I also searched for scientific publications by the professor Henry Markram for the reason that he is investigating how a number of minicolumns (100) work in the mice brain on his 8192 core IBM Blue Gene/Q system which is able to crunch number to the tune of 22.4 teraflops (source: http://www.nature.com/nrn/journal/v7/n2/fig_tab/nrn1848_F1.html). Prof Henry Markram has been successful in modelling the action of 100 columns and about 1 000 000 neurons on this computer.
The men brain host 20 to 23 billions neurons and the woman brain host 19 billions neurons on average (source: http://www.ncbi.nlm.nih.gov/pubmed/9215725) so in order to simulate it, we need a machine able to calculate at the rate of 1 exaflops.
Such a machine would be feasible using 4096 cores Parallella chips. These chips which are not yet designed (a 1024 core chip is in design at the moment) offer 6.4 teraflops of calculation per second (the 1024 core chip offer 1.6 teraflops) and are very competitive with graphics cards because, the current champion graphic system found in the Apple Mac Pro computer offer 7 teraflops in the form of 2 AMD Fire GL cards.
With the Parallella processor, we need 163840 of them to be able to build an exaflops machine and it's a huge undertaking in itself but fortunately, the intellectual property surrounding such chips are available on github so if I wanted, I could take such design along with the design of a 64 bit Arm Core from Altera (http://www.altera.com/devices/fpga/stratix-fpgas/stratix10/stx10-index.jsp?ln=devices_processor&l3=SoCs&l4=Stratix%2010%20SoC) and have 163840 custom chip made by Altera combining a 4096 cores Parallella circuit with a 4 core Arm 64 bit circuit in the same asic die and it's possible to put 4 of them in the average 1U server board.

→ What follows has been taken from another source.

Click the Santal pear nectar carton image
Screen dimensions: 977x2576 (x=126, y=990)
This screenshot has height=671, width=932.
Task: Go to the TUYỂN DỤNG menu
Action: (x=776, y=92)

About the power consumption, such boards are very efficient because I wouldn't need more than 1000W per server. I have input my system parameters on the Parallella calculator (source: http://www.adapteva.com/calculators/epiphany-performance-calculator/) and came out with a power consumption of 42 Megawatts per hour which is 2.5 times the 17 Megawatts of Tianhe-2 for 30 times the performance. The Parallella and the Arm cores are very much power efficient and used in mobile phones, thus the low power consumption.
The parameters used on the calculator are 1073741824 gigaflops, 0.8 gigahertz, 4096 cores, 4 epiphany chip per board and a 2.5 fudge factor for the power consumption of each processors to devise the system consumption.
The hardest part of such a system is designing how processors communicate with each others. Companies make big money from the interconnexion between these processors but they have to pay for a very large team of professional engineers to design the interconnect. In the case of the Tianhe-2, it has cost China about 500$ millions to design the supercomputer, part of the problem has been the reliance on powerful intel chips but also, the 1300 engineers working on the system but they designed more than the interconnect and there are some custom chips included.
Regarding the Parallella architecture, it's the work of 2 engineers and a number of interns and if I had the money to design such a supercomputer, I would enlist the help of a computer engineering professor who would submit the interconnect design problem to its research team.
Getting the chip (Parallella + Arm on the same die) would cost less than 10 millions and we have the power infrastructure needed to power such a system here in Quebec so I figure 20 millions for the system except the building infrastructure needed to host the system.
In retrospect, the human brain is a particularly efficient machine because it takes 42 Megawatts to emulate it.